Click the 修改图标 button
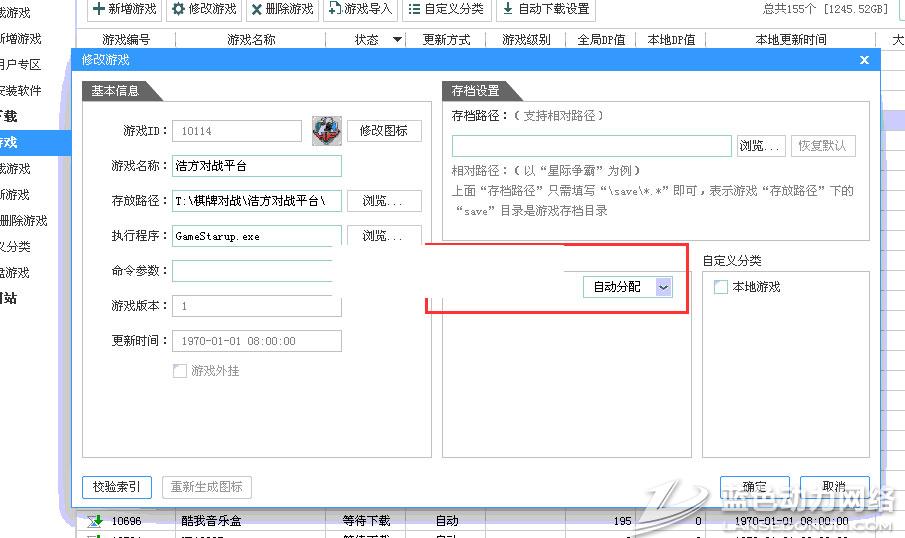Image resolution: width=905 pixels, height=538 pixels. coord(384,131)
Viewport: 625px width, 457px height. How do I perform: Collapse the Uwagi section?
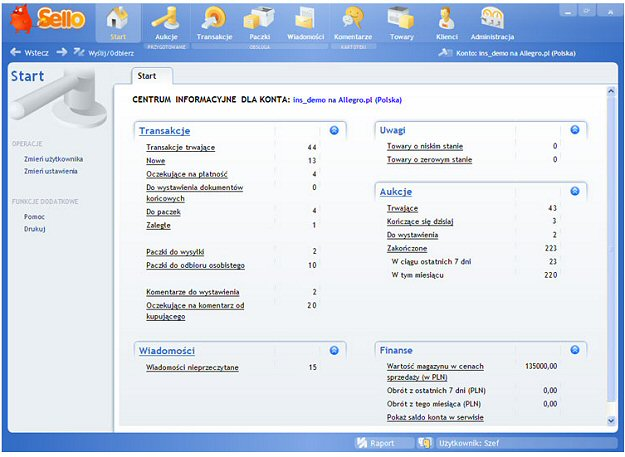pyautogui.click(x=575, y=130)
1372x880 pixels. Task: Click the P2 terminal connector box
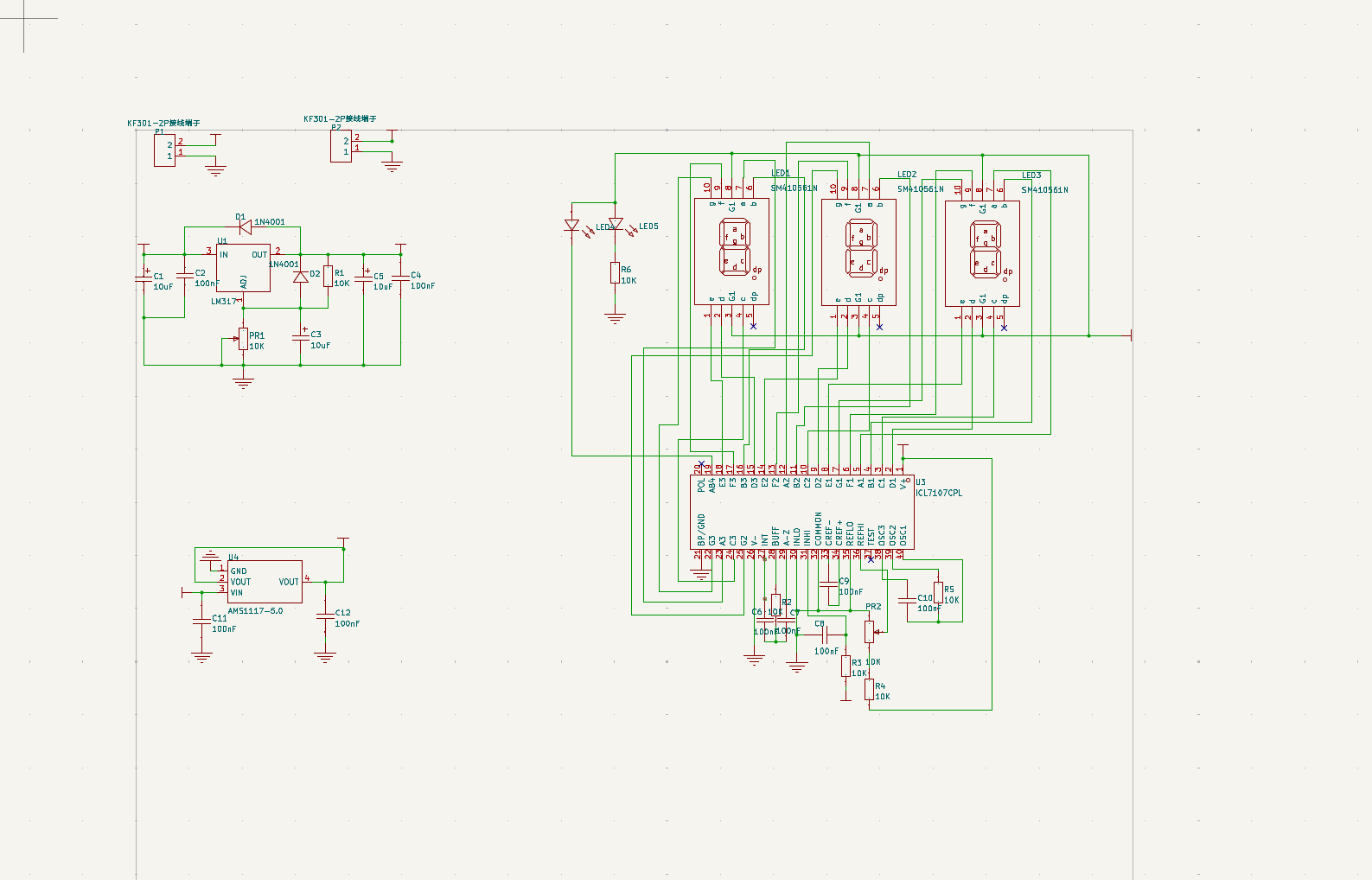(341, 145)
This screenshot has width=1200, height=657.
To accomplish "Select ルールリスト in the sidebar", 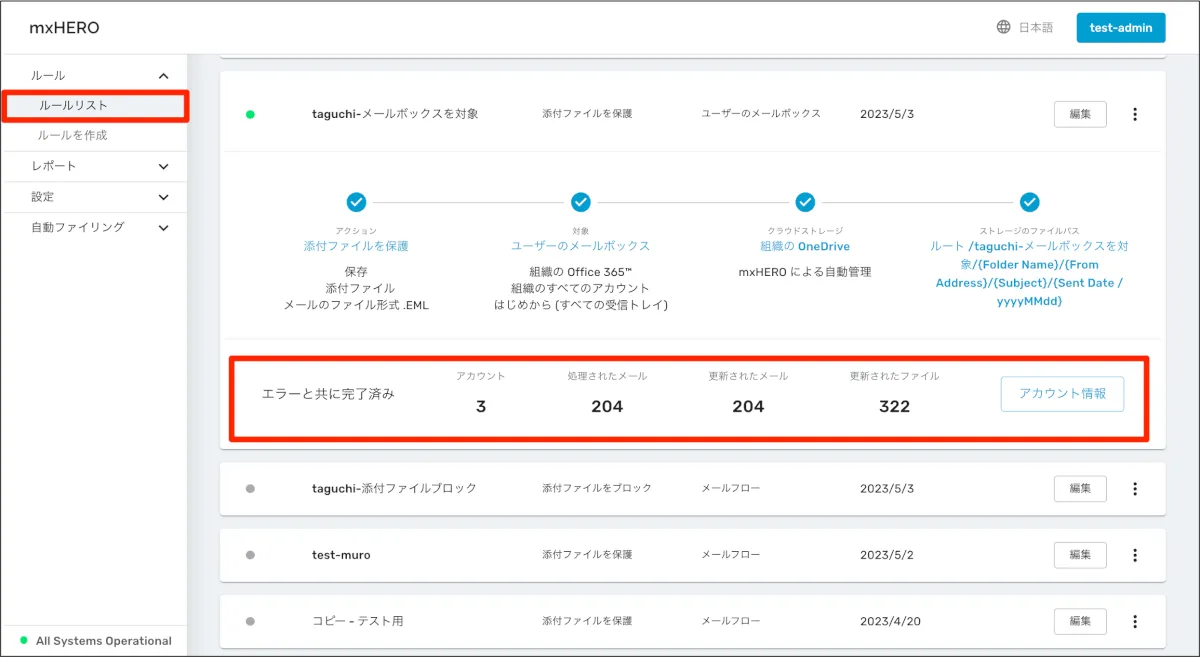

::::::::::

*Directions for this task*. From the first line to the last, repeat the records exactly, leaving out the pictures.

*Reply*.
Click the 修改图标 button
Image resolution: width=905 pixels, height=538 pixels. coord(384,131)
Viewport: 625px width, 457px height. How do I perform: Collapse the Uwagi section?
pyautogui.click(x=575, y=130)
1372x880 pixels. Task: Click the P2 terminal connector box
(341, 145)
This screenshot has width=1200, height=657.
To accomplish "Select ルールリスト in the sidebar", 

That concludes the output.